Samstag, 21. November 2009

Trauer mit Dscherschinski

Uli Hoeneß würde es das "Spiel der Spiele" genannt haben, Jürgen Klinsmann hätte vielleicht mal wieder vom "Schicksalsspiel" gesprochen. In Halle, wo der einheimische HFC seit zwei Jahren auf einer von altgedienten Fans nie mehr erwarteten Woge von Siegen in Richtung Aufstiegseuphorie getragen worden ist, begnügen sich die Verantwortlichen vorher mit Vokabeln wie "wichtig" und "wegweisend", klar ist aber, dass ein Sieg des derzeitigen Tabellenzweiten gegen Spitzenreiter Babelsberg 03 den Saisonverlauf völlig verändern würde: Halle, im vergangenen Jahr spät und zur eigenen Überraschung aus der Position des Zweitplatzierten ins Aufstiegsrennen gestartet, würde diesmal von der Spitze weg spielen. Und eventuell mehr Glück haben als vorige Saison, als es am Ende im Duell mit Holstein Kiel doch nicht ganz reichte.

Die Mannschaft von Trainer Sven Köhler will, ungeachtet aller Absprachen, die die kosovarische Wettmafia zum Spielausgang getroffen haben mag. Nachdem eine Gedenkminute für den Hannoveraner Torwart Robert Enke schief gegangen ist, weil die legendär temperamentvolle HFC-Fankurve einfach weitergesungen hat, glückt sie im zweiten Versuch zumindest halb. Zwar sitzt die Tribüne wieder. Dafür aber schweigt der Block in der Kurve.

=== DATENAUSZUG ===
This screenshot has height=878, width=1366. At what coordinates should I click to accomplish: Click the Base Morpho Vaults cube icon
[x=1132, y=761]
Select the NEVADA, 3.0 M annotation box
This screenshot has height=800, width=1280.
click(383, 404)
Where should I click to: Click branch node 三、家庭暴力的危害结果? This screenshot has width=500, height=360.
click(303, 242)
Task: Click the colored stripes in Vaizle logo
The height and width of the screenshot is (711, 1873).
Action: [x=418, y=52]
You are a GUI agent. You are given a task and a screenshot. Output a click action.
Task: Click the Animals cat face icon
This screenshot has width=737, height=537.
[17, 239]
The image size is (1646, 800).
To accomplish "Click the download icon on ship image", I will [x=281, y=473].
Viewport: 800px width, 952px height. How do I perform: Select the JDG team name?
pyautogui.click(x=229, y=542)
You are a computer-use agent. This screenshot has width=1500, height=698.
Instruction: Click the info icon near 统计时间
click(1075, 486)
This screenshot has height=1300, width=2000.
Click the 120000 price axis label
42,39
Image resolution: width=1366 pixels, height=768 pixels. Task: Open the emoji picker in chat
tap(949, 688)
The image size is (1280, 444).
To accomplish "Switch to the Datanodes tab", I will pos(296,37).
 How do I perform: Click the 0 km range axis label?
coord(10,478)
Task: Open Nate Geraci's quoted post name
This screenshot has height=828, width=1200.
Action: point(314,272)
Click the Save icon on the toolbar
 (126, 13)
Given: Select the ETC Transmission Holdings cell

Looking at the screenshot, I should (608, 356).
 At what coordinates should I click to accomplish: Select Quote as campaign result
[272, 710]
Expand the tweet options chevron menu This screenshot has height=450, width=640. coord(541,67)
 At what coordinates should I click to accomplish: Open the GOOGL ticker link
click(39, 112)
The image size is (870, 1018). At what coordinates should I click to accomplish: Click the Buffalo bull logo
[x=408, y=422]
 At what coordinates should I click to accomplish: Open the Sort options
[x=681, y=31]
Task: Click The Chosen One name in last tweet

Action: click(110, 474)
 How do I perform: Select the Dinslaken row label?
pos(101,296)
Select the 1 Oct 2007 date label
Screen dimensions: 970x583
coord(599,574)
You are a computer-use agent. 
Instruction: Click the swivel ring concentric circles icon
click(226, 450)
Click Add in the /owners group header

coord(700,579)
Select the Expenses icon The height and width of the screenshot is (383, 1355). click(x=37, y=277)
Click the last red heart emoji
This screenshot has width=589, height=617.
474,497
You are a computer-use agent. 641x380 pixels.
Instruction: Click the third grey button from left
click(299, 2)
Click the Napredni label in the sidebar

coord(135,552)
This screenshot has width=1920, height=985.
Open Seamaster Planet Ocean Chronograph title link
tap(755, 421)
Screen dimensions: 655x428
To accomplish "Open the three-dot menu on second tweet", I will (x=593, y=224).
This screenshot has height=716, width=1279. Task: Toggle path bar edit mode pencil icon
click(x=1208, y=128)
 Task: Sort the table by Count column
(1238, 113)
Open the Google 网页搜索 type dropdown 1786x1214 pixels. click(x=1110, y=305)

=== ZIEL ===
Gib aus dem Bericht über das Spiel Halle gegen Babelsberg den Abschnitt wortgetreu wieder, der mit „Samstag, 21. November“ beginnt. Höre nach „nicht ganz reichte.“ auf.

=== ÜBUNGSERGEBNIS ===
Samstag, 21. November 2009

Trauer mit Dscherschinski

Uli Hoeneß würde es das "Spiel der Spiele" genannt haben, Jürgen Klinsmann hätte vielleicht mal wieder vom "Schicksalsspiel" gesprochen. In Halle, wo der einheimische HFC seit zwei Jahren auf einer von altgedienten Fans nie mehr erwarteten Woge von Siegen in Richtung Aufstiegseuphorie getragen worden ist, begnügen sich die Verantwortlichen vorher mit Vokabeln wie "wichtig" und "wegweisend", klar ist aber, dass ein Sieg des derzeitigen Tabellenzweiten gegen Spitzenreiter Babelsberg 03 den Saisonverlauf völlig verändern würde: Halle, im vergangenen Jahr spät und zur eigenen Überraschung aus der Position des Zweitplatzierten ins Aufstiegsrennen gestartet, würde diesmal von der Spitze weg spielen. Und eventuell mehr Glück haben als vorige Saison, als es am Ende im Duell mit Holstein Kiel doch nicht ganz reichte.